Inspired by a botanist using chalk to name urban plants, people are teaching themselves, and others, about the flora in their neighbourhoods
A new movement is encouraging people to embrace urban nature by learning about the plants that poke up through cracks in pavements and on grass verges in towns and cities across the UK.
The unexpected trend cropped up during lockdown after the hashtag #MoreThanWeeds, started by French botanist Sophie Leguil, went viral – and is now continuing with local groups of ‘rebel botanists’ forming and an interactive map of ‘weed-friendly’ local authorities being put together.
Leguil’s project More Than Weeds encourages people to pay attention to the plants they see in their towns and cities and learn more about them. With a piece of chalk, she has been writing the English and Latin names of so-called she sees during walks in London, where she lives.
She initially launched the project in November last year and planned to launch guided walks in London this year as well as other events. However, the idea didn’t truly take off until lockdown was enforced in the UK.
Leguil says: “I think it really resonated with people as they could no longer travel far. Some people escape towns and cities at the weekends to get their dose of nature and they couldn’t do it any longer, so they had to look around them and appreciate the nature they could see.”
I think it really resonated with people as they could no longer travel far
Some councils also stopped spraying herbicides and weeding for a period, Leguil notes. This meant people saw what the streets would actually look like if nature was allowed to grow without being cut back.

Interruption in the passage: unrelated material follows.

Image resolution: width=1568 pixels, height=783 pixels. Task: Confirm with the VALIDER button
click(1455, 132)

She estimates to have received more than a thousand messages and emails since her idea went viral with people asking her to identify plants they have found – or even to ask her what chalk they should use to write the names of what they find. Many people also tell her they didn’t realise how beautiful some weeds could be.

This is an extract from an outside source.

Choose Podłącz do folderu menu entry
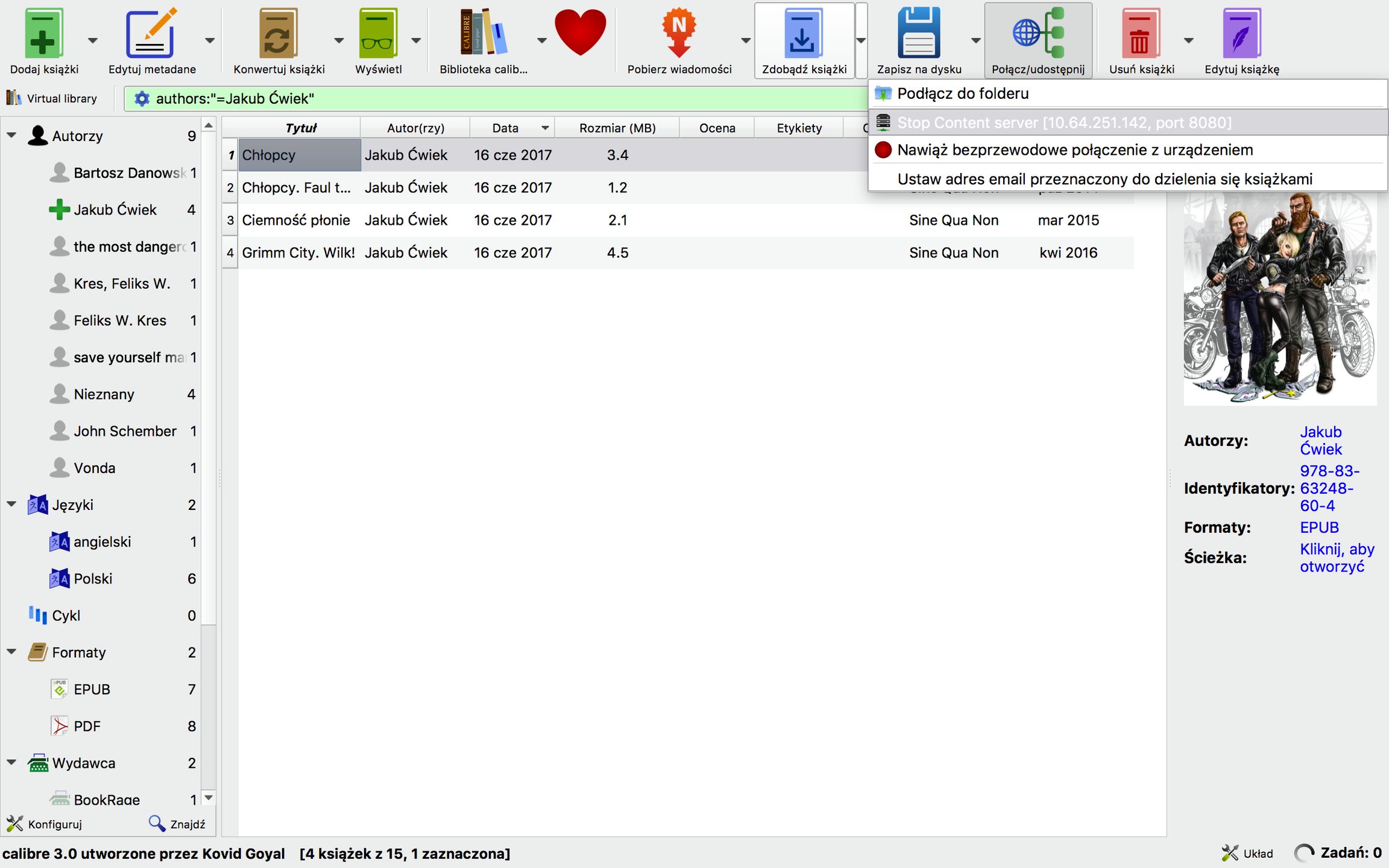 [962, 94]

“Sometimes a plant will be a weed to one person but be perfectly OK to someone else. I was doing some research and found out some plants in Europe are considered weeds while in Japan they are celebrated,” Leguil says.
She isn’t the only person to have taking up the guerilla form of botanical education. In Bedford, Jane Perrone, a plant and garden journalist and creator of the On The Ledge podcast, spent her daily walks during lockdown studying “every crack in the pavement” and also began labelling weeds she found with chalk.
She also learned about the history of the plants she photographed, finding out for example that Oxford ragwort originated in Sicily, being brought to botanic gardens in the UK in the late seventeenth century. It then spread as the burgeoning railway network carried away its floating seeds.
In Plymouth, a group of amateur botanists calling themselves the Rebel Botanists has formed to also label the plants they find. Its founder Liz Richmond told the BBC: “It’s about raising the awareness and just looking and seeing what different varieties there are… It seems there is a bit of a movement, which is fantastic.”
Another member of the group said it can be quite exciting. “Sometimes, we’ve just kept going for hours because we’ve been meaning to stop and get home and finish but then you just keep seeing another thing so you have to label it.”
Leguil now intends to capitalise on the unexpected attention her project has received by launching in-person events and educational campaigns. She has also been building a map of “weed-friendly” towns, which highlights those councils that have adopted green initiatives such as a reduction or even a ban on spraying of glyphosate, a powerful weed-killer. She also hopes to encourage more community groups to form across the UK.
Ultimately her goal is to encourage more people to share ‘weeds’ they have spotted using the #MoreThanWeeds hashtag and for weeds to be appreciated for the way they can help people connect with nature in urban environments.
“What I realised was all you really hear about is the countryside and the great outdoors and you hear very little about the nature that surrounds people in their daily lives on their streets or on their tiny balconies,” she says.
“If you don’t have a garden you can lose that connection to nature and so studying weeds can help and it also gives you that sense of seasonality when you watch it grow, then flower and then go to seed.”
“It’s about seeing nature as an ally,” she adds.